■ REQUIRED WORK:
In the entries below, the lines from the one with "Viewport: 982px width, 677px" through the one with "Given: Click the Allow" are to be copied exactly; both ends count.

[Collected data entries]
- Opening Delimiter -

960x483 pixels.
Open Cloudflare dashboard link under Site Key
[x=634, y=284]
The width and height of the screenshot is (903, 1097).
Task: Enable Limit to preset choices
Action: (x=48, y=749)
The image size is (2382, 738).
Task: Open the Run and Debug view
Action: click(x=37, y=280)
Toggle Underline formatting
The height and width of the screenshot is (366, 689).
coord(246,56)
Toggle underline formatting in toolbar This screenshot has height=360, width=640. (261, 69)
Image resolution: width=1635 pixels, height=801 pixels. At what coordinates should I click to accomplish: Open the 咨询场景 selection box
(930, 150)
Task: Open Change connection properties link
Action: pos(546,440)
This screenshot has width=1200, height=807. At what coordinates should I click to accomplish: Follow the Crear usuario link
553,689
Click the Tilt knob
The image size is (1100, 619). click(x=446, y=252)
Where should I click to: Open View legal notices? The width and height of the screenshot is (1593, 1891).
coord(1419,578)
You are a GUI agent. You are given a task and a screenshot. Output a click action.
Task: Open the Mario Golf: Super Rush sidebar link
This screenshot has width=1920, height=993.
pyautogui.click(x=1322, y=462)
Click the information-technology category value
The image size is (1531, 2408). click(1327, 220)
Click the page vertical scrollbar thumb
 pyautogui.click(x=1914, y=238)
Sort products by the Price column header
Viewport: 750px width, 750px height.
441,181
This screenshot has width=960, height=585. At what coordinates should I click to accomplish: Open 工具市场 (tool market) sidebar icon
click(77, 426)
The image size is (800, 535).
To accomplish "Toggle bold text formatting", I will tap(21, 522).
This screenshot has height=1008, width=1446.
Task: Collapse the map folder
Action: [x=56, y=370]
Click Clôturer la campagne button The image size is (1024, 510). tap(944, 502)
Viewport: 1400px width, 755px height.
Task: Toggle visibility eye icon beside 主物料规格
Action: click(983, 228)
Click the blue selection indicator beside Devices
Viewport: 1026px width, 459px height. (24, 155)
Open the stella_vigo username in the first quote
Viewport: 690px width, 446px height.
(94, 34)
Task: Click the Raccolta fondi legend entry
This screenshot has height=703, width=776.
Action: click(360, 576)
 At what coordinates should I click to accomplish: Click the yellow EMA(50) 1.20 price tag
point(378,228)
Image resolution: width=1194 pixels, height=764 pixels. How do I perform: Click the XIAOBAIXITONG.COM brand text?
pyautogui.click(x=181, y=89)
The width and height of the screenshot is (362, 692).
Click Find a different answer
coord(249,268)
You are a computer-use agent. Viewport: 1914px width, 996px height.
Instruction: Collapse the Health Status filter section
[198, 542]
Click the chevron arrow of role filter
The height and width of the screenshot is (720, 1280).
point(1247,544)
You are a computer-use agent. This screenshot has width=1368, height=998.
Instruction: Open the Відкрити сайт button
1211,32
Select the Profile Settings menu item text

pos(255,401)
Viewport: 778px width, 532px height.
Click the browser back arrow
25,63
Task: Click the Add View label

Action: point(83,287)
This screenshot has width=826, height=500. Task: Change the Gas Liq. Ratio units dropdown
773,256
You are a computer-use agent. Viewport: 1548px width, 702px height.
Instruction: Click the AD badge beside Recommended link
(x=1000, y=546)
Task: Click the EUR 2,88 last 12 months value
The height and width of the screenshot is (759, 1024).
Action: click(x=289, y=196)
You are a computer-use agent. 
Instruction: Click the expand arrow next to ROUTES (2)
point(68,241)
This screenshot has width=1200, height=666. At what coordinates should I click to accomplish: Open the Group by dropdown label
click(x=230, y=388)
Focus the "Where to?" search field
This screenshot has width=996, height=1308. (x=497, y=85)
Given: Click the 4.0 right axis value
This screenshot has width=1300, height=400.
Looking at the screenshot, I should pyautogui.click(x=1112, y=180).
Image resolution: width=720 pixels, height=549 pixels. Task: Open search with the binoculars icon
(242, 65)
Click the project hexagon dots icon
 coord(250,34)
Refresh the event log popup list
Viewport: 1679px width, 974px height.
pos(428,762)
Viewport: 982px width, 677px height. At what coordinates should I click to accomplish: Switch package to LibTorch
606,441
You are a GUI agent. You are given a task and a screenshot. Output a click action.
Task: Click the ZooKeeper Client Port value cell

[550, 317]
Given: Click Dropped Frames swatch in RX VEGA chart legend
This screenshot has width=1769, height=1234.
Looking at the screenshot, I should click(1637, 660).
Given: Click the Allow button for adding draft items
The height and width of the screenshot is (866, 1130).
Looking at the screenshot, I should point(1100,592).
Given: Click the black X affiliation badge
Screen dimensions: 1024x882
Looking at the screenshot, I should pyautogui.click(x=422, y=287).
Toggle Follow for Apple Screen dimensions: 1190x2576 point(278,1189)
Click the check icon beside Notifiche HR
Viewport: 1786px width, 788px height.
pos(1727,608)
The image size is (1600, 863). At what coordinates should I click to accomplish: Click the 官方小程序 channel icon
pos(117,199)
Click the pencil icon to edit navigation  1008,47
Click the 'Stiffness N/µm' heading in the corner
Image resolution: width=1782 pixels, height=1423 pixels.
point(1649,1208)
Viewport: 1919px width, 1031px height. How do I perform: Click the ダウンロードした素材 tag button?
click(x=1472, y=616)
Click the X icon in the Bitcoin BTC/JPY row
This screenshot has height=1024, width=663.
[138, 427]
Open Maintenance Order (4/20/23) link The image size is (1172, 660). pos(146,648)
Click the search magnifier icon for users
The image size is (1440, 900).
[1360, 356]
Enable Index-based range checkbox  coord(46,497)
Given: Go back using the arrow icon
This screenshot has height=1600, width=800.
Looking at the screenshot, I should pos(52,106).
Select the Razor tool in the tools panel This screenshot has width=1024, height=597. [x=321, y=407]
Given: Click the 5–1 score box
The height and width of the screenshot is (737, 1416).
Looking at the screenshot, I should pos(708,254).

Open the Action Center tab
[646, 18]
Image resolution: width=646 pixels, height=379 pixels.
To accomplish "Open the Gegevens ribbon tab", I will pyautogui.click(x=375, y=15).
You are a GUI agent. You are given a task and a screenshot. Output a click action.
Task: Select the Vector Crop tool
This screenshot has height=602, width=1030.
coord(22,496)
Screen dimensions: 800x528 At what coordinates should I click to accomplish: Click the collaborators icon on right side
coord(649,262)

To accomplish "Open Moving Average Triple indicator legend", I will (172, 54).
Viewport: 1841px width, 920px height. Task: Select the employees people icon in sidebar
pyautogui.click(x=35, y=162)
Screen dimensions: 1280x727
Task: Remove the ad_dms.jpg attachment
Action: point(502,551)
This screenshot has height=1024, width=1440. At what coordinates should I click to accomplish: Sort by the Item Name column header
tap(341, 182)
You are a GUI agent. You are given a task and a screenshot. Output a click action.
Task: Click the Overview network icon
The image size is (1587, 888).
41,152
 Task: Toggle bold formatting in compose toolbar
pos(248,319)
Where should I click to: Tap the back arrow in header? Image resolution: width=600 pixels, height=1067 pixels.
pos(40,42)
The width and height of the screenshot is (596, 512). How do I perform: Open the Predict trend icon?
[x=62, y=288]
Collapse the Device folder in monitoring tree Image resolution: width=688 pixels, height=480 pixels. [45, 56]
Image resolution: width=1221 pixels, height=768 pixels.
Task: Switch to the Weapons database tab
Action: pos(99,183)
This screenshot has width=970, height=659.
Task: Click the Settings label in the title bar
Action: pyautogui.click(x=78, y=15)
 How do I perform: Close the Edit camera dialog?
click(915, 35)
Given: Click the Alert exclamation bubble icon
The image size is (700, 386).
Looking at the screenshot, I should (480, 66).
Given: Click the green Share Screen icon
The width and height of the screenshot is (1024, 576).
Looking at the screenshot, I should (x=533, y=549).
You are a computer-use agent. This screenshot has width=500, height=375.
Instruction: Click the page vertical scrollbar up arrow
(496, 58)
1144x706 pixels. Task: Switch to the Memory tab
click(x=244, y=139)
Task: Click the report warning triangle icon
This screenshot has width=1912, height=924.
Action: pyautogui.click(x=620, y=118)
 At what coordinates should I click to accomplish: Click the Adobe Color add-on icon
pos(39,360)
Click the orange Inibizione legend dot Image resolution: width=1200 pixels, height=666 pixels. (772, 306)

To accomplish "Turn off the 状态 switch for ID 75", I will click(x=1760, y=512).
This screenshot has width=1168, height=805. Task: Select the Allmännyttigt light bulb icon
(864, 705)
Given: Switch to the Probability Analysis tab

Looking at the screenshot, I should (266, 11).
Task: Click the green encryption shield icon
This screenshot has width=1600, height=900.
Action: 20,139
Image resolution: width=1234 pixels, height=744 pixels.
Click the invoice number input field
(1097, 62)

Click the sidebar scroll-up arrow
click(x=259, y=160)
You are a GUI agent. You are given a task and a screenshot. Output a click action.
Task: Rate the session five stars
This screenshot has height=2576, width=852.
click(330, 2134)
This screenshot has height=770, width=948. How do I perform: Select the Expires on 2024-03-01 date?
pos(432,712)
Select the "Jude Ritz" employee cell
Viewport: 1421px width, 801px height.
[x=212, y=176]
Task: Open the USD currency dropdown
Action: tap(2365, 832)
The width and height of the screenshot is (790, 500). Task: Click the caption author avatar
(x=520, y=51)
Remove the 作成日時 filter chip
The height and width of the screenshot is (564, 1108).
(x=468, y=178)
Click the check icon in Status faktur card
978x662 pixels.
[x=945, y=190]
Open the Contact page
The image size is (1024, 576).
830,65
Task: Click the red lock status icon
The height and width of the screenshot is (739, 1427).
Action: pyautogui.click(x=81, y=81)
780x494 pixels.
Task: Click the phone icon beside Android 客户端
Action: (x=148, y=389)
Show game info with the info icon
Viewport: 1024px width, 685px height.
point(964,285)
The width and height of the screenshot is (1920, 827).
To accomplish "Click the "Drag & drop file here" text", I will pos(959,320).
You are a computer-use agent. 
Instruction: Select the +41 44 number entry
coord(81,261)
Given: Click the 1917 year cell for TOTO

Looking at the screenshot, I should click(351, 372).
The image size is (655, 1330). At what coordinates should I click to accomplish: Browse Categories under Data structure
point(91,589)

- Closing Delimiter -

■ ANSWER SPACE:
Viewport: 982px width, 677px height. At what coordinates should I click to accomplish: Switch package to LibTorch
606,441
You are a GUI agent. You are given a task and a screenshot. Output a click action.
Task: Click the ZooKeeper Client Port value cell

[550, 317]
Given: Click Dropped Frames swatch in RX VEGA chart legend
This screenshot has width=1769, height=1234.
Looking at the screenshot, I should click(1637, 660).
Given: Click the Allow button for adding draft items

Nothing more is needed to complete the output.